▶ _Assigned task_:
Return each of the entries below precisely, with no pictures in the result.

Dataset items
──────────────────────────────

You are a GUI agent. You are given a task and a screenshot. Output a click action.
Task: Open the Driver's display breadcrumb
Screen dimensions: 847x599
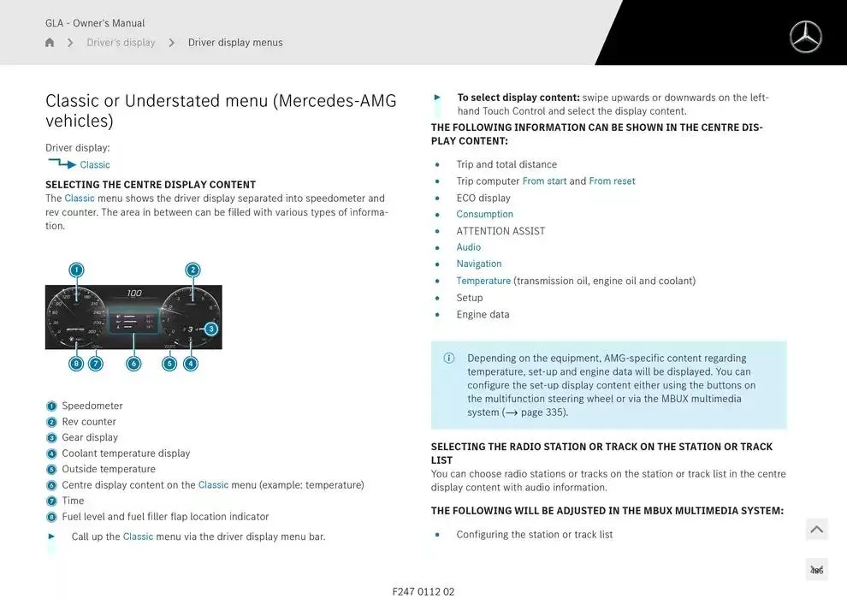point(121,43)
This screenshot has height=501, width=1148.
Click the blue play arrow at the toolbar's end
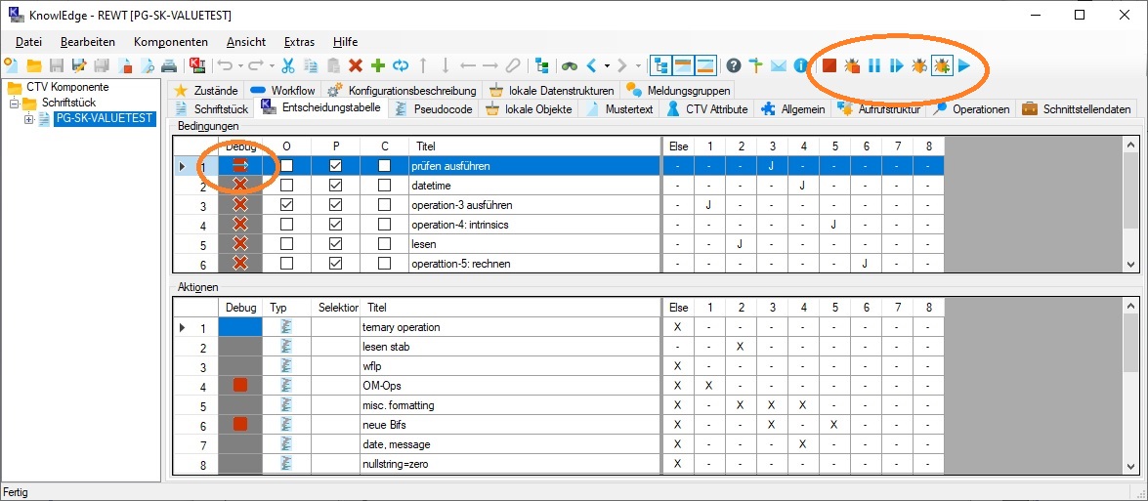pos(964,65)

──────────────────────────────

▶ _Exercise response_:
You are a GUI agent. You are given a task and a screenshot. Output a click action.
Task: Open the Driver's display breadcrumb
Screen dimensions: 847x599
point(121,43)
This screenshot has height=501, width=1148.
Click the blue play arrow at the toolbar's end
pos(964,65)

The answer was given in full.